About Badger 4 Peace
This website is not a dusty digital graveyard for forgotten campaigns. It is a living record of grassroots defiance, community, and the persistent struggle for a world free from the threat of nuclear annihilation.
In the 1980s, the UK was at the frontline of the Cold War. From the physical blockades at Greenham Common and Molesworth to local CND groups meeting in drafty church halls, ordinary people stood up against the madness of military escalation. We camped in the mud, we faced the police, and we carried our message on our streets—and on our jackets.
The Badge as a Banner
During the height of the 1980s peace movement, the protest badge was more than a collectible trinket. It was a portable billboard, a silent picket, and a statement of identity. To wear a CND, anti-nuclear, or peace camp badge was to declare your values to every passerby on the street.

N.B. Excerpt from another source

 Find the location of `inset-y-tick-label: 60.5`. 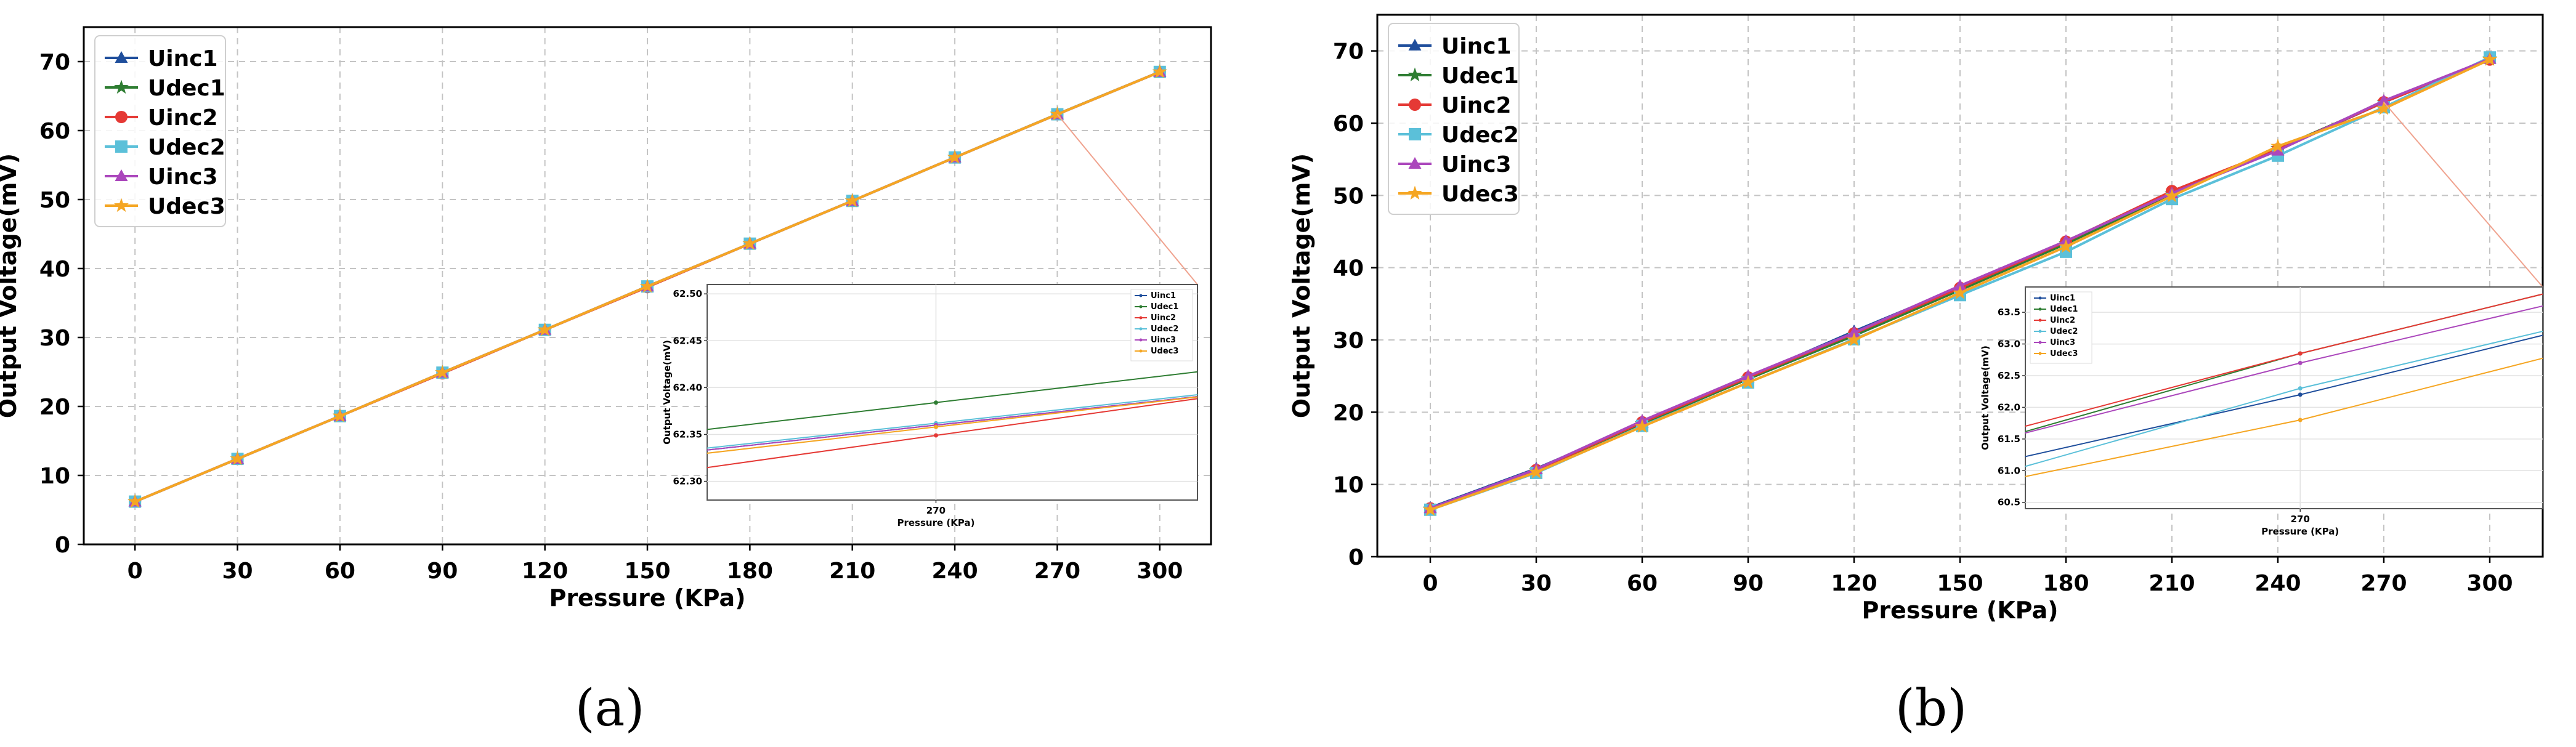

inset-y-tick-label: 60.5 is located at coordinates (2009, 502).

By collecting, archiving, and cataloging these small tin artifacts and postcards, we preserve the visual shorthand of a generation that refused to stay silent. Each rusted rim and faded ink-stamp holds the memory of a physical hand that pinned it on, marched with it, and stood the ground.
The Quaker Thread
"We utterly deny all outward wars and strife and fightings with outward weapons, for any end or under any pretence whatsoever." — The Quaker Peace Declaration, 1660
At the core of this archive is the quiet, persistent spine of the Quaker peace testimony. This is not a passive pacifism. It is an active, non-violent commitment to speaking truth to power and finding "that of God" in every single person—even those behind the wire.
We believe that the work of peace is local, immediate, and continuous. The struggles we faced in the 1980s have not disappeared; they have simply changed shape. By remembering how we organized, how we resisted, and how we maintained our humanity under pressure, we build a practical toolbox for the peace builders of today.
Rooted in the Past. Active in the Present.
badger4peace exists to connect these generations. We invite you to explore the badge catalogs, read the testimonies, and remember that change is never handed down from above—it is pushed up from the grassroots below.